Explanation of symbols

DESCRIPTION OF SYMBOLS 1 Mixing process 2 Compression molding process 3 Weak alkali etching process 4 Phosphate treatment process 5 Drying process 6 Resin coating process 7 Drying process

Claims (7)

Zn ₃ (PO ₄ ) ₂ .4H ₂ O and / or Zn ₂ M (PO ₄ ) ₂ .4H ₂ O (on the surface of a resin-bonded magnet body obtained by mixing rare earth magnetic powder and a binding resin.

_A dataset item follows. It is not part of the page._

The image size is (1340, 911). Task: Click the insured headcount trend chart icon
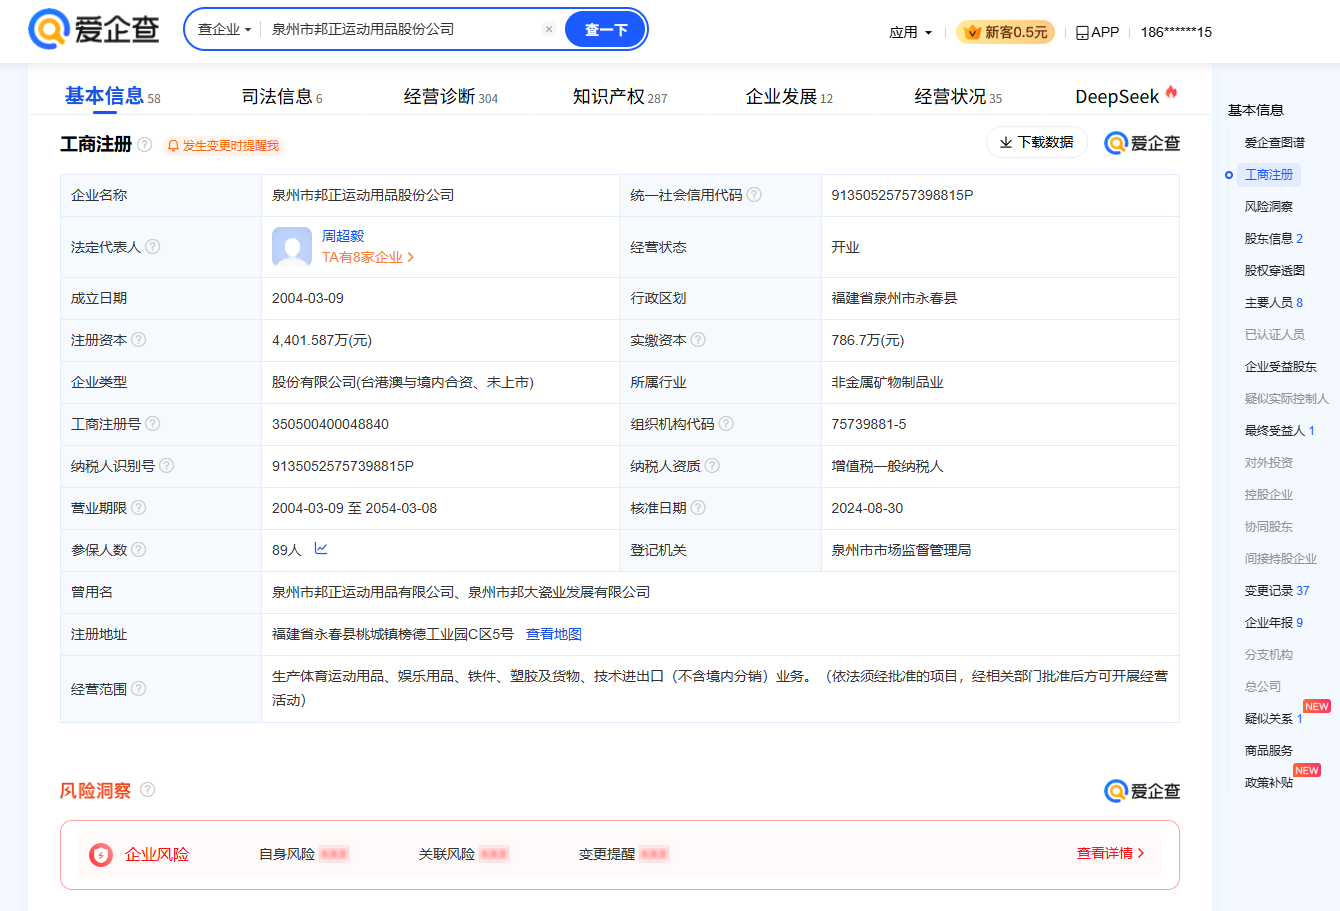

Here, M is a resin-bonded magnet characterized in that Mn is essential and includes one of Ni and Fe), and a resin film is formed thereon.   The resin-bonded magnet according to claim 1, wherein the resin film has an average film thickness of 1 to 10 μm.   The resin-bonded magnet according to claim 1 or 2, wherein the resin coating has a multilayer structure.   The resin-bonded magnet according to claim 1, 2, or 3, wherein the rare earth-based magnetic powder is 95 parts by weight or more with respect to 100 parts by weight of the resin-bonded magnet body.   The surface of a resin-bonded magnet body formed by mixing rare earth-based magnetic powder and a binding resin is subjected to a phosphate treatment using a zinc phosphate-based and / or manganese phosphate-based phosphate, and after the phosphate treatment, A method for producing a resin-bonded magnet, comprising forming a resin film on a surface of a resin-bonded magnet body.   The method for producing a resin-bonded magnet according to claim 5, wherein etching is performed with a weak alkali before the phosphating treatment.   The method for producing a resin-bonded magnet according to claim 5 or 6, wherein the resin-bonded magnet body after the phosphate treatment is repeatedly immersed in a resin solution a plurality of times to form the resin film.